The group claims that the effects of the reduction would be felt ‘immediately’ by thousands of hospitality businesses across Ireland, hundreds of thousands of directly and indirectly employed industry workers, and domestic and overseas consumers, including tourists.

DIGI says that Ireland’s high excise tax on drinks products, combined with VAT, high commercial rents, and insurance, forces Ireland’s drinks and hospitality businesses, particularly small exporting breweries and distilleries, to make ‘growth-limiting sacrifices’.

‘The Irish government takes approximately a third of the price of every drink purchased by a customer in a hospitality environment, money that could otherwise be invested by the business in new staff, new premises, new technology, and new products and services. This kind of growth is exactly what we need to kickstart tourism, drinks exports, and domestic spending,’ said Liam Reid, Chair of DIGI.

International comparisons

‘The Irish Government levies a huge excise bill on drinks products even though drinks businesses and drinks production are key parts of our domestic economy and inextricably tied to Irish tourism,’ said Mr Reid.

In other Western European countries where drinks products and hospitality are of similar, if not greater, importance to economic activity, such as wine in France and beer in Germany, excise tax is far lower.

For example, the French charge just one cent on a glass of wine compared to our 80 cents, while the Germans charge five cents on a pint of beer compared to our 55 cents.

Fifteen European countries in total, including renowned wine producers Italy and Spain, charge no excise on wine.
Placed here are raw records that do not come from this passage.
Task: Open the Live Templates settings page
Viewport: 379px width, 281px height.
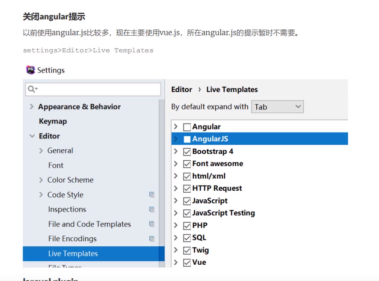Action: (x=73, y=253)
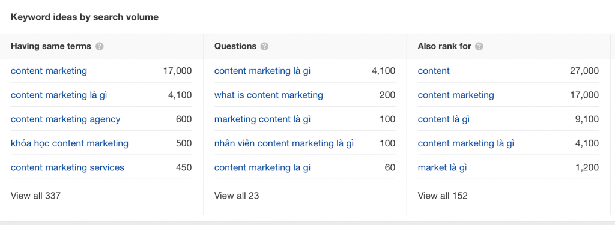Open 'what is content marketing' question
Viewport: 615px width, 225px height.
(268, 95)
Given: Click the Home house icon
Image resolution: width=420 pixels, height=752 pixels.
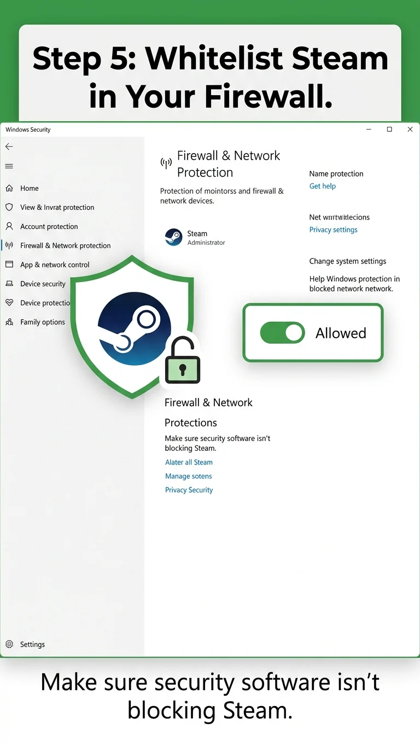Looking at the screenshot, I should pyautogui.click(x=9, y=188).
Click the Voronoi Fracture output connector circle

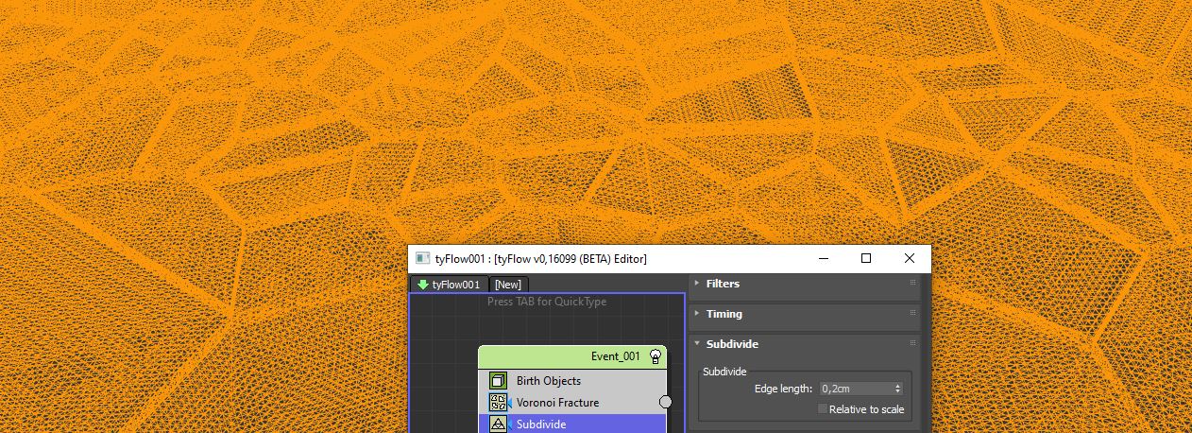(x=665, y=403)
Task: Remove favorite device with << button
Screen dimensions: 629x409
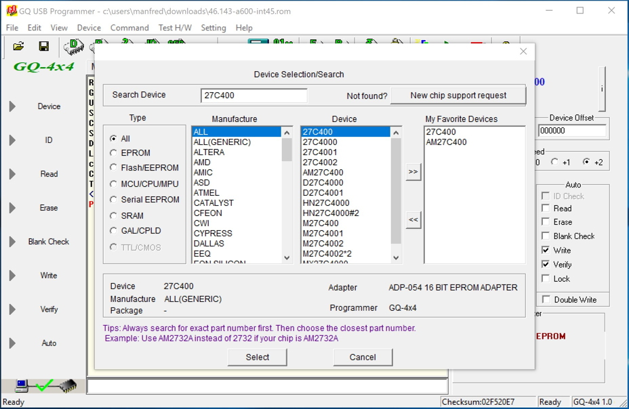Action: click(x=413, y=219)
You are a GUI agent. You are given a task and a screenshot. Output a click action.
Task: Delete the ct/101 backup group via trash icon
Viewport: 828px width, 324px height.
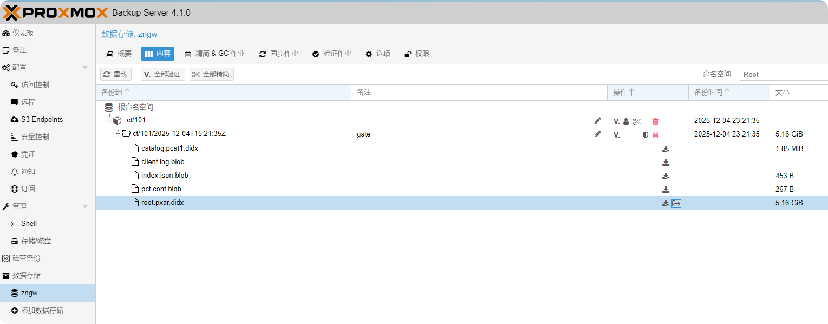[x=655, y=121]

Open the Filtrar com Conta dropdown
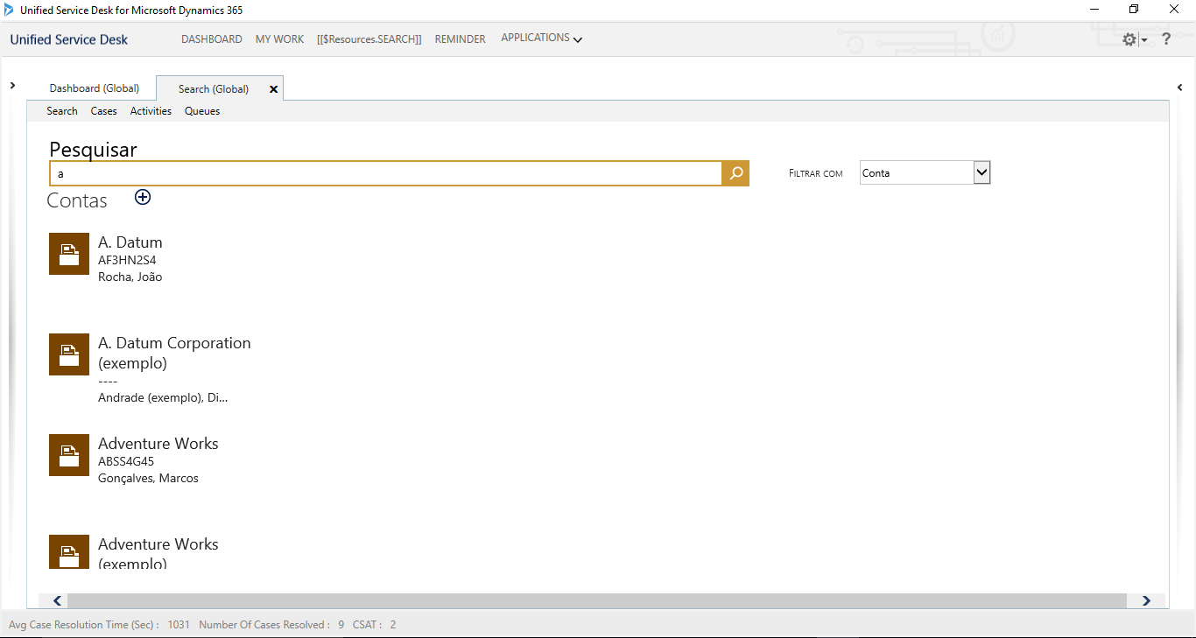[x=981, y=173]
Ireland’s high excise tax on spirits means it is cheaper to buy a bottle of Irish whiskey in an Italian off-licence, where the charge is €2.90 per bottle, than it is here, where the tax is €11.92.

Building the best industry in the world

‘While Government supports have kept businesses open and roofs over heads as part of the immediate-term survival, we need to now consider the long-term, sustainable growth of the industry,’ said Mr Reid.

‘We are restarting from a low point. Thousands of skilled employees have left the industry for good. Many hospitality businesses, particularly in low-population areas dependent on seasonal tourism, simply don’t have the people required to open. That is having knock-on effects on entire communities and regions. The longer this situation lasts, the slower our recovery will be.

‘We need to think ambitiously. As we move beyond the pandemic, industry and government need to work towards a new vision focused on rapid growth: to build the best drinks and hospitality industry in the world. To do this, we need to remove obstacles that make it hard for businesses to grow and Irish tourism less competitive against other European countries. That must include reducing our punitively high excise tax.

‘The power to reduce excise tax rests solely with the Irish Government. It can be carried out overnight without the introduction of new legislation.’